:: TEXTE FOURNI

Dans le cas d’Irak, les treize années d’embargo économique ont fait 500,000 victimes dans les populations de femmes, d’enfants et vieillards. C’est un véritable crime contre l’humanité qui est perpétré sous couvert des Nations Unies et qui prouve une instrumentalisation totale des Nations Unies par les Etats-Unis.

Alors qu’est-ce qu’on peut faire d’autant que le chaos n’est pas seulement aujourd’hui un chaos géopolitique, c’est un « chaos mental » que reflète la plupart des analyses. Je suis absolument catastrophé quand je lis les analyses des « observateurs » occidentaux.

Plusieurs remarques et rapides s’imposent ici. Je suis affolé des discussions sur la religion et notamment sur l’islam, matin, midi et soir. C’est ahurissant, et cela empêche de voir les vrais problèmes.  Depuis septembre 2001, le mot d’ordre semble être « A vos Corans », pour comprendre. Tout le monde est devenu spécialiste du Coran, tout le monde cite le Coran, est-ce qu’on peut donner un meilleur appui aux organisations terroristes, qui se réclament de l’Islam, Non et c’est pour cela que je parle de chaos mental.

Les véritables problèmes en effet sont des problèmes de géopolitique, mais aussi des problèmes sociaux, économiques, culturels …, alors que le terreau qui accroit évidement le terrorisme c’est de déploiement des armées qui envahissent des pays souverains et c’est le fait d’ignorer totalement la question socio-économique.

::::

* TÂCHE À ACCOMPLIR
Pouvez-vous citer mot pour mot le passage du texte fourni ci-dessus qui commence aux mots « Plusieurs remarques et » et s'arrête après « la question socio-économique. » ?

:: DONNÉES ENREGISTRÉES

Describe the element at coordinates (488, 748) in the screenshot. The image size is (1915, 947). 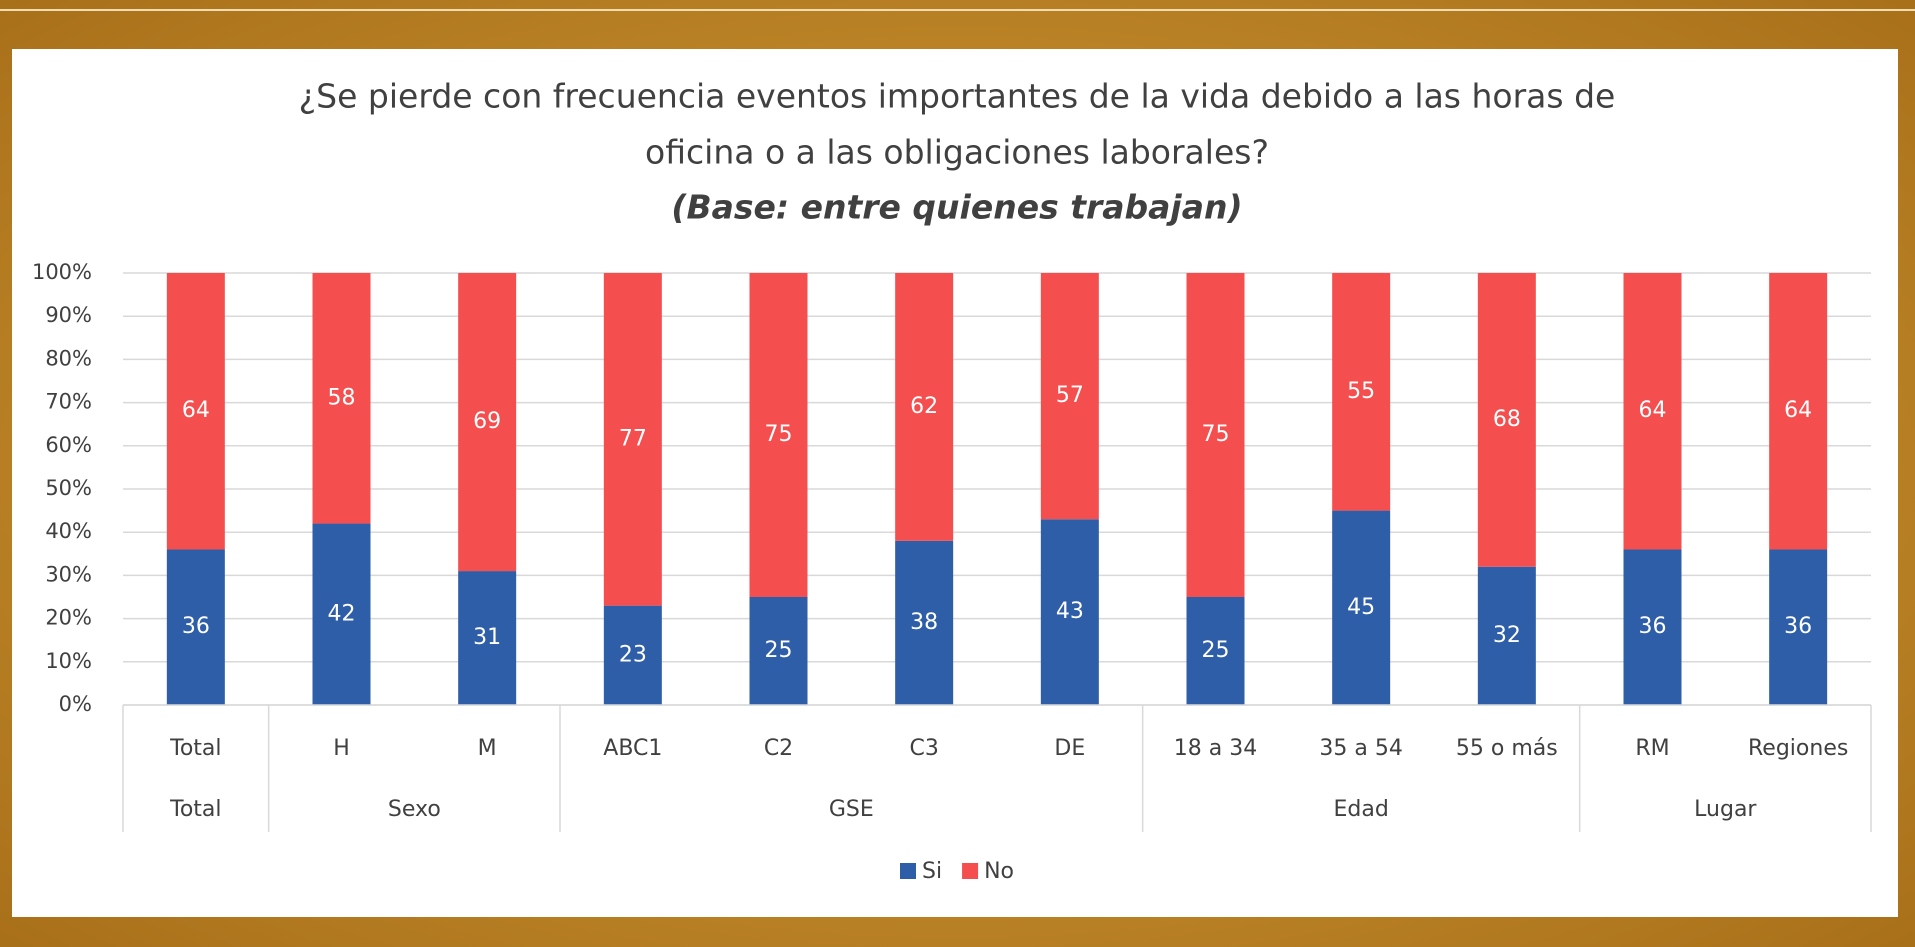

::::

* RÉSULTAT DE LA TÂCHE
Plusieurs remarques et rapides s’imposent ici. Je suis affolé des discussions sur la religion et notamment sur l’islam, matin, midi et soir. C’est ahurissant, et cela empêche de voir les vrais problèmes.  Depuis septembre 2001, le mot d’ordre semble être « A vos Corans », pour comprendre. Tout le monde est devenu spécialiste du Coran, tout le monde cite le Coran, est-ce qu’on peut donner un meilleur appui aux organisations terroristes, qui se réclament de l’Islam, Non et c’est pour cela que je parle de chaos mental.

Les véritables problèmes en effet sont des problèmes de géopolitique, mais aussi des problèmes sociaux, économiques, culturels …, alors que le terreau qui accroit évidement le terrorisme c’est de déploiement des armées qui envahissent des pays souverains et c’est le fait d’ignorer totalement la question socio-économique.